3. Be data-driven. Yeah, I know that “data-driven” is one of those cliches I warned against in point 1, above. (But I also said you wouldn’t win every battle in the war against obfuscation. Sometimes you have to use the terms that have currency.) What I mean by this is to embrace the world of analytics and data in order to make decisions that are based on facts and research. Too often in higher education, we continue to rely on assumption or instinct. You’re likely to sit in on meetings in which administrators claim that “everybody else is doing” whatever might be in vogue these days, or that “we’re the best-kept secret” in higher education. (God, how I loathe the term “best-kept secret.”) But as my friend and fellow blogger Tim Nekritz recently pointed out, the era of data-driven decision-making is here — or soon should be, if we could get academic leaders to pay more attention to data and research and worry less about what the campus across the state is doing that we aren’t. If you focus on data and research to guide your planning and decision-making, you will be better able to focus on getting stuff done rather than chasing the latest bright, shiny object (as another fellow higher ed blogger, Michael Stoner, puts it).

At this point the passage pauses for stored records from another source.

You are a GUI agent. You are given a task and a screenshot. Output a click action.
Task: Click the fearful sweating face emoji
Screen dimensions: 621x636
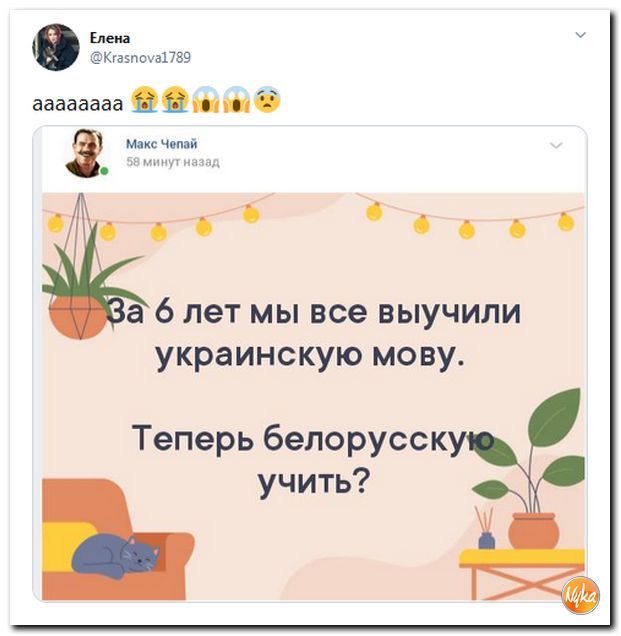[267, 99]
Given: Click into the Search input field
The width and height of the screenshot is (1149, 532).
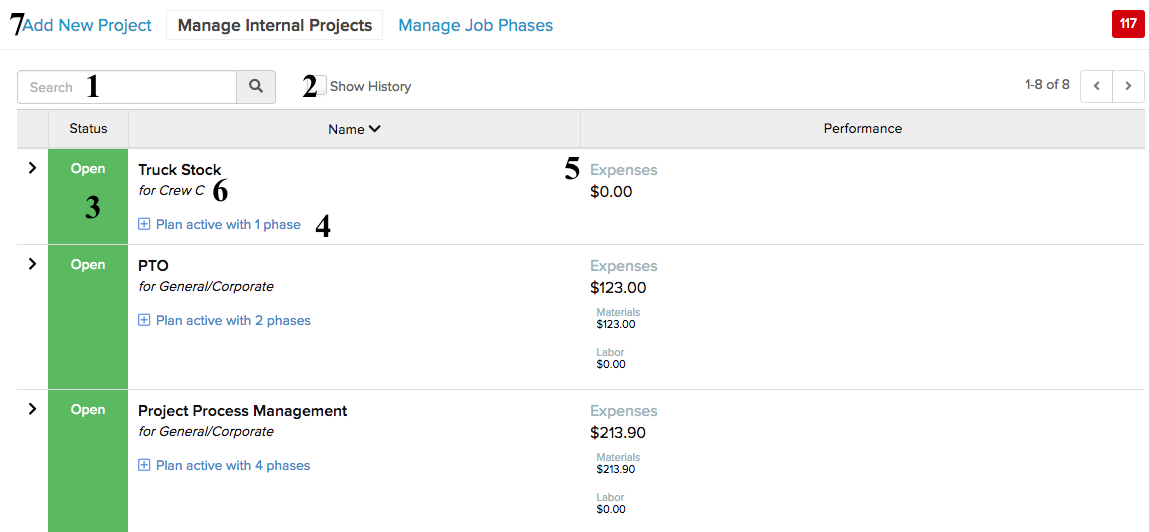Looking at the screenshot, I should pos(127,86).
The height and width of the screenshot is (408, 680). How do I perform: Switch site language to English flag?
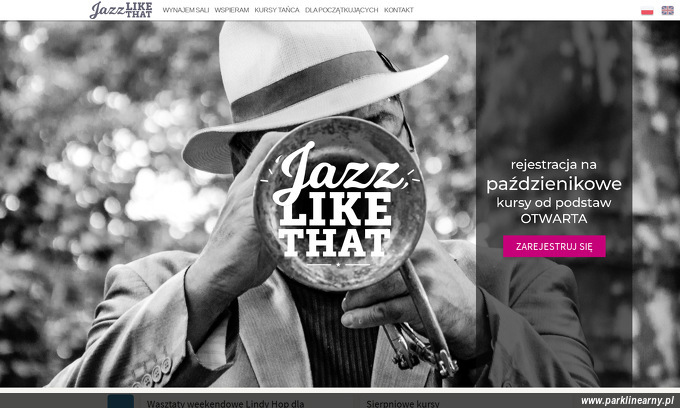(x=667, y=10)
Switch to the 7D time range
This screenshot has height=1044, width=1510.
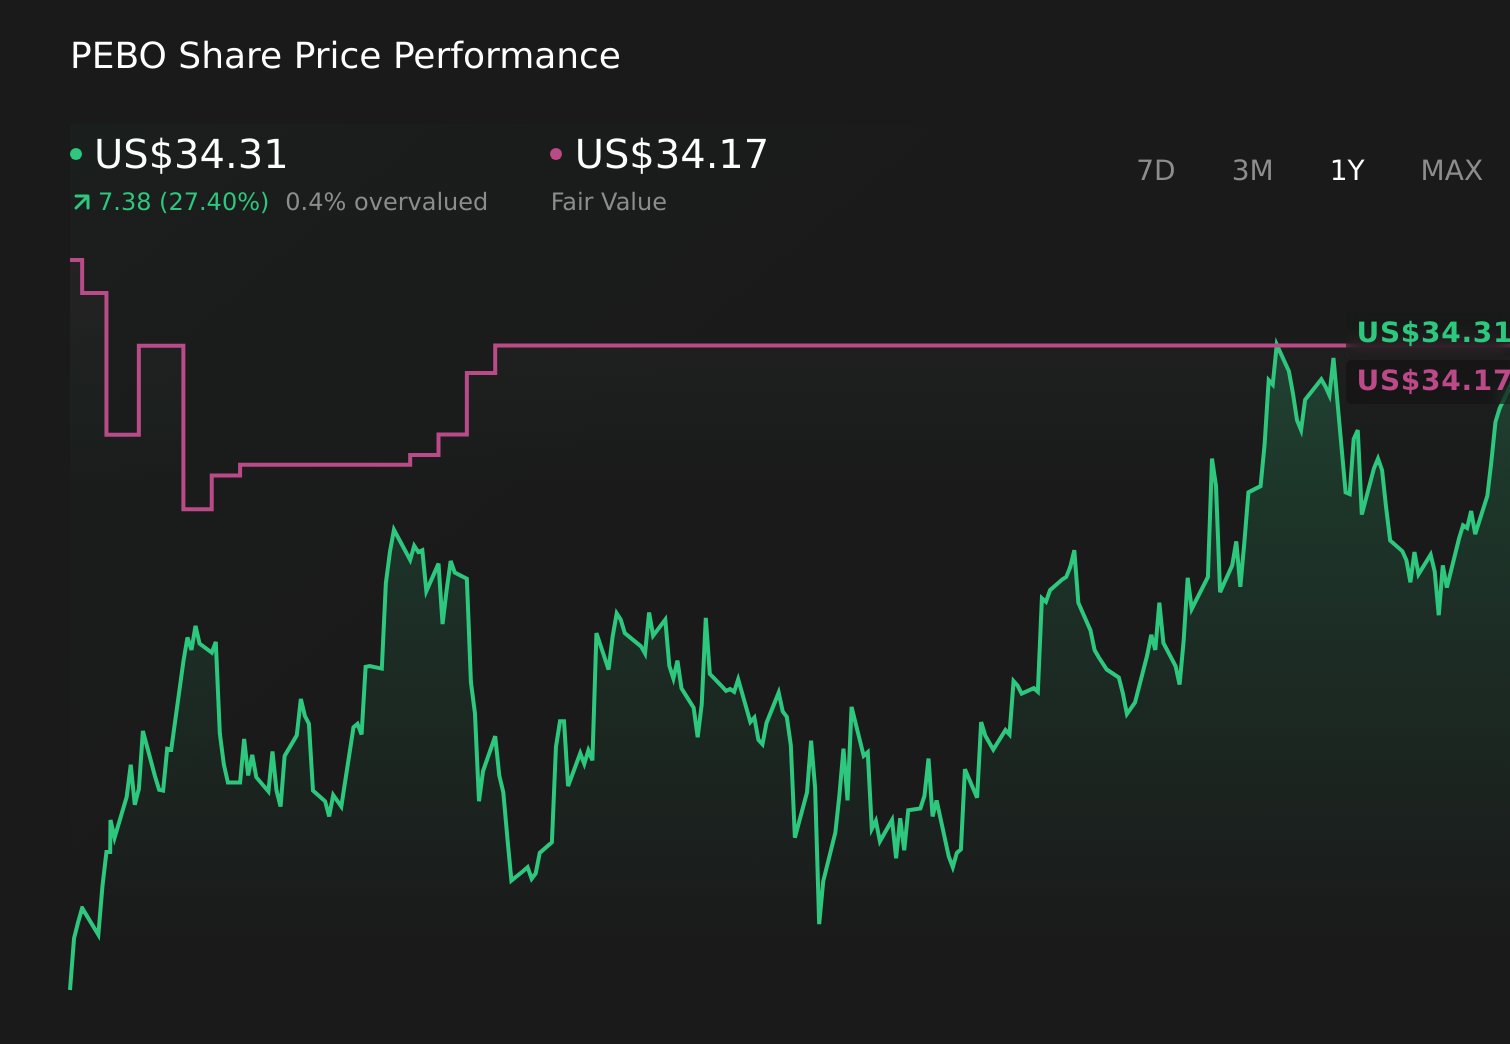pyautogui.click(x=1157, y=170)
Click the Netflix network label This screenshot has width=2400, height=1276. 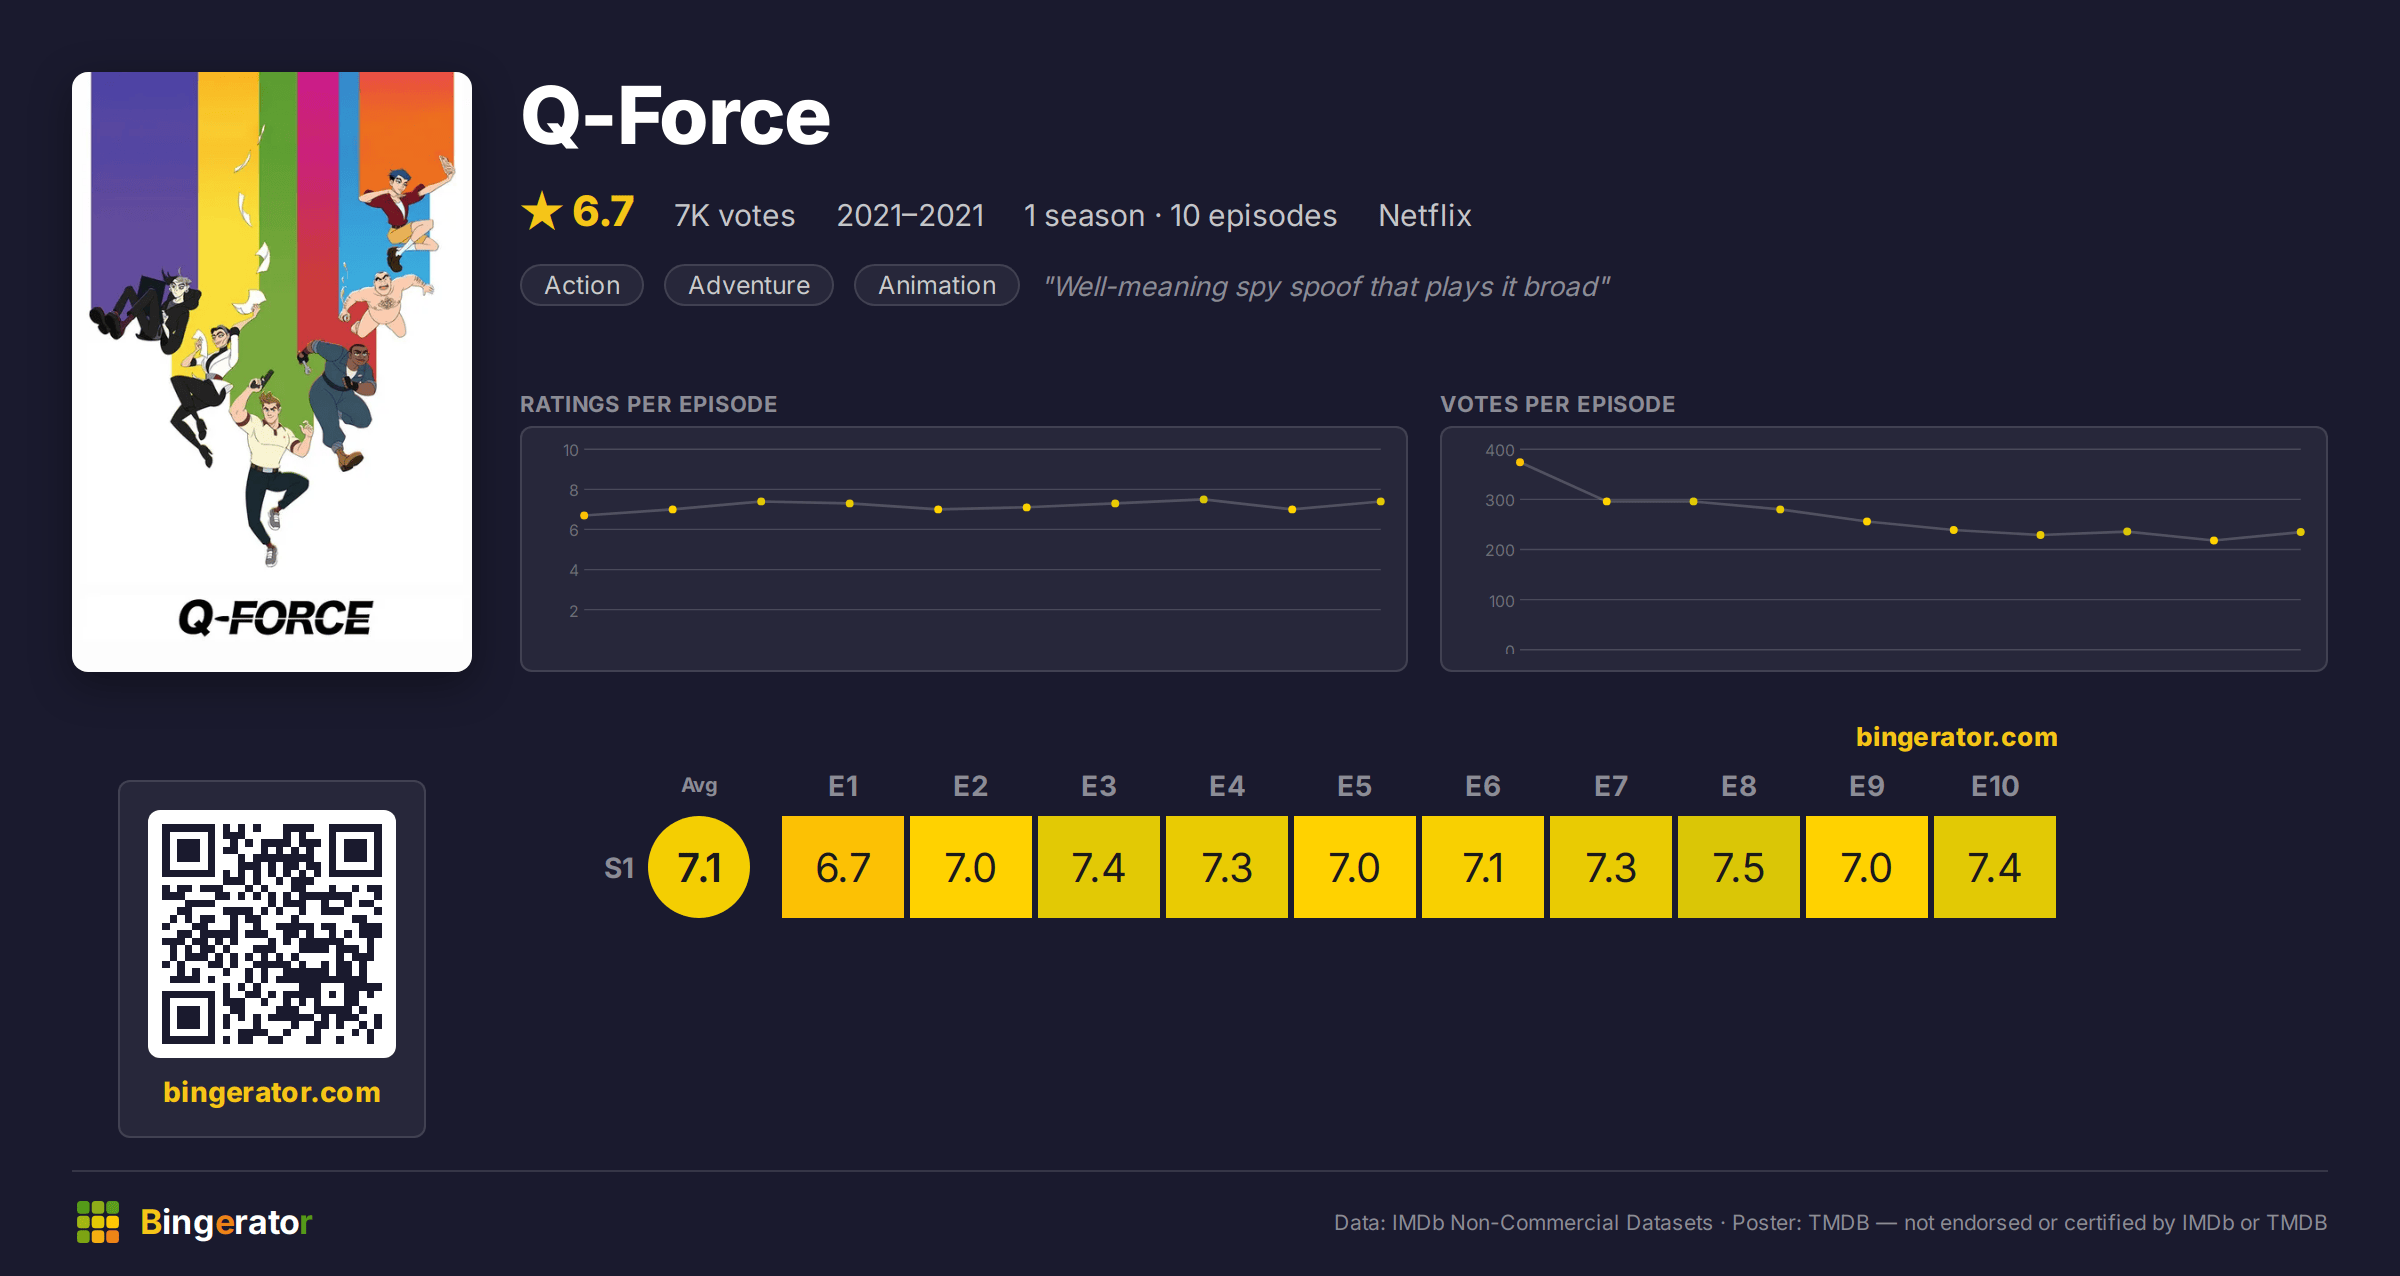pyautogui.click(x=1425, y=215)
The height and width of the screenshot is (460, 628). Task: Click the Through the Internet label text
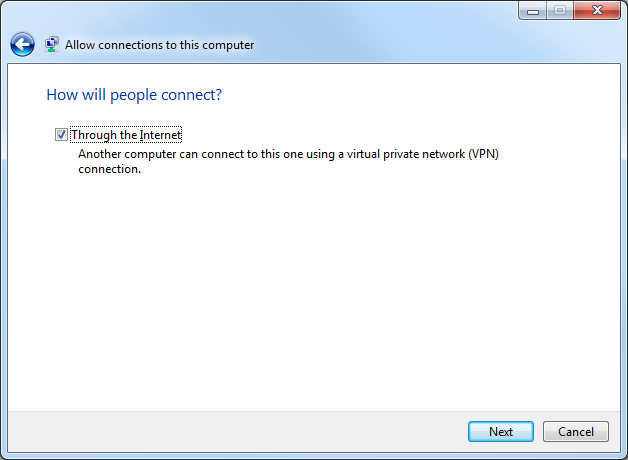tap(126, 135)
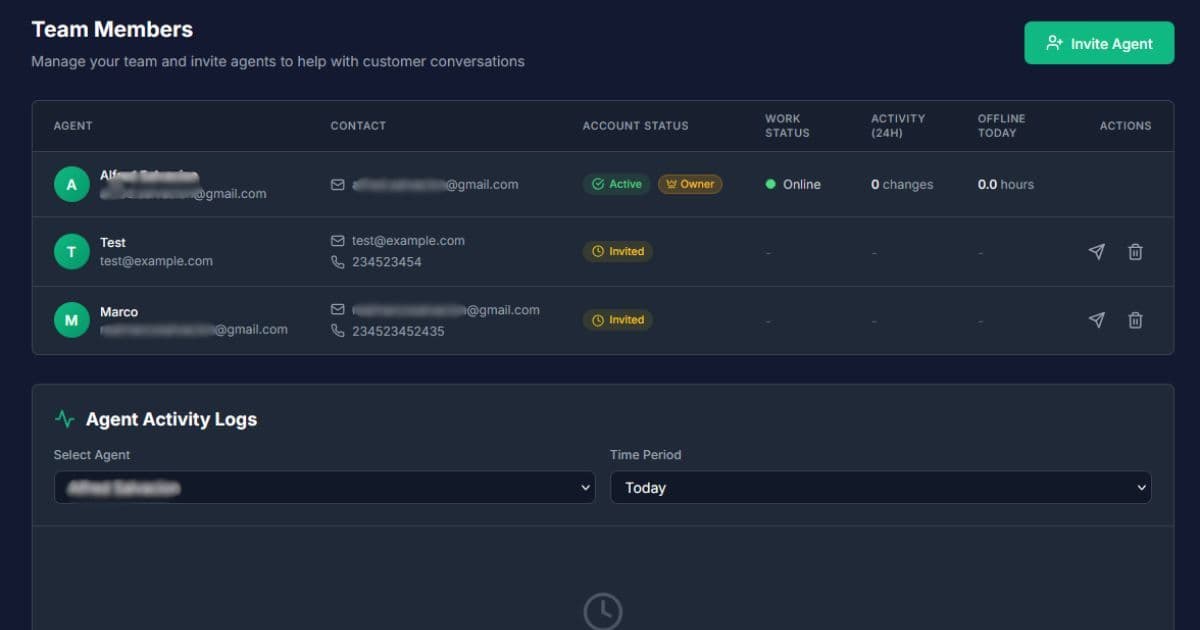Click the clock icon in the empty logs area
The width and height of the screenshot is (1200, 630).
pyautogui.click(x=602, y=610)
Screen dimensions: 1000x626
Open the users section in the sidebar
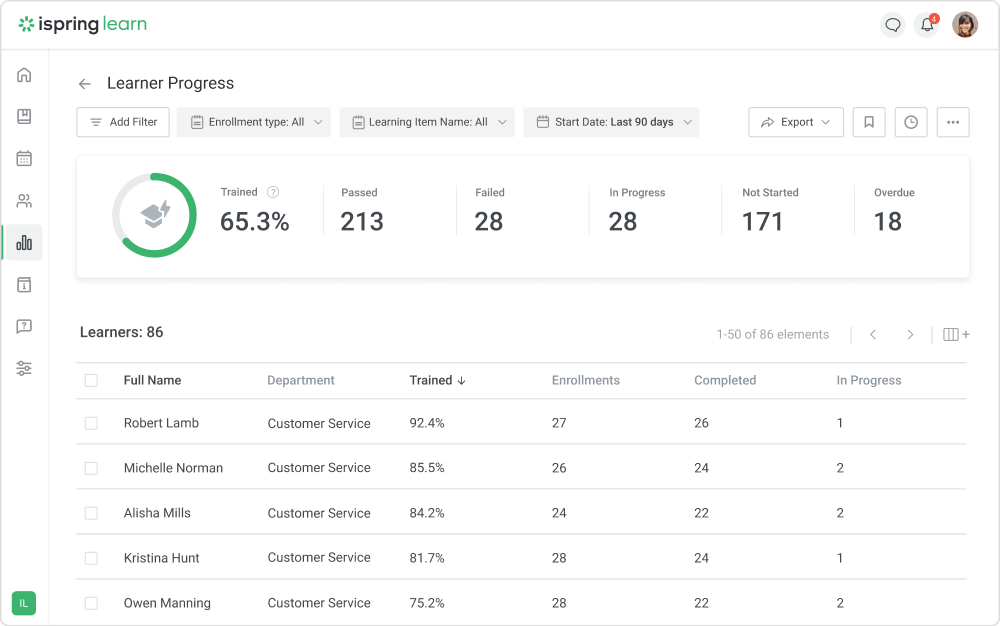point(24,201)
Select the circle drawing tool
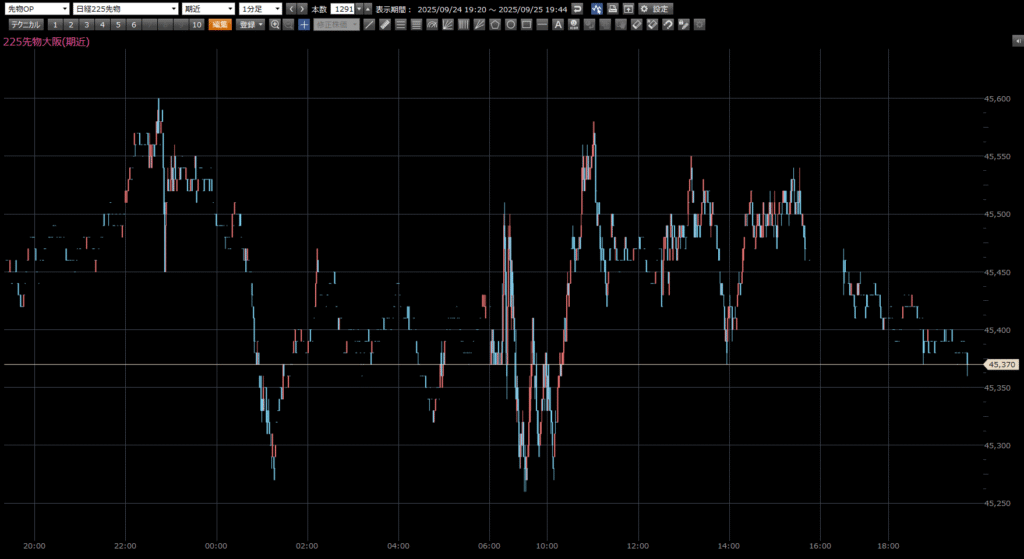 pyautogui.click(x=510, y=24)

4. Build networks. Not just social networks, although Twitter has been a terrific way for me to connect with other higher ed folks across the globe. And by connecting to others in higher ed via Twitter — like the aforementioned Tim Nekritz (@TimNekritz) and Michael Stoner (@mstonerblog), you’ll learn a lot. Plus, it’s great fun when you make a connection with Twitter pals in real life. You feel like you already know them. But don’t ignore flesh-and-blood contacts. Build networks on your campus, too — with co-workers, faculty and staff, alumni. And most importantly, with students.
5. Share. Your talents. Your expertise. Your time. Give back. Get involved with the higher ed world’s professional organizations, such as CASE, UCDA or HighEdWeb, and volunteer to help with conference planning, logistics, registration, etc. You’ll get to meet some great people and you’ll find it all very rewarding.
Those are my five top pieces of advice. I’ll probably think of some other things after I post this. In the meantime, maybe some readers will share their advice in the comments.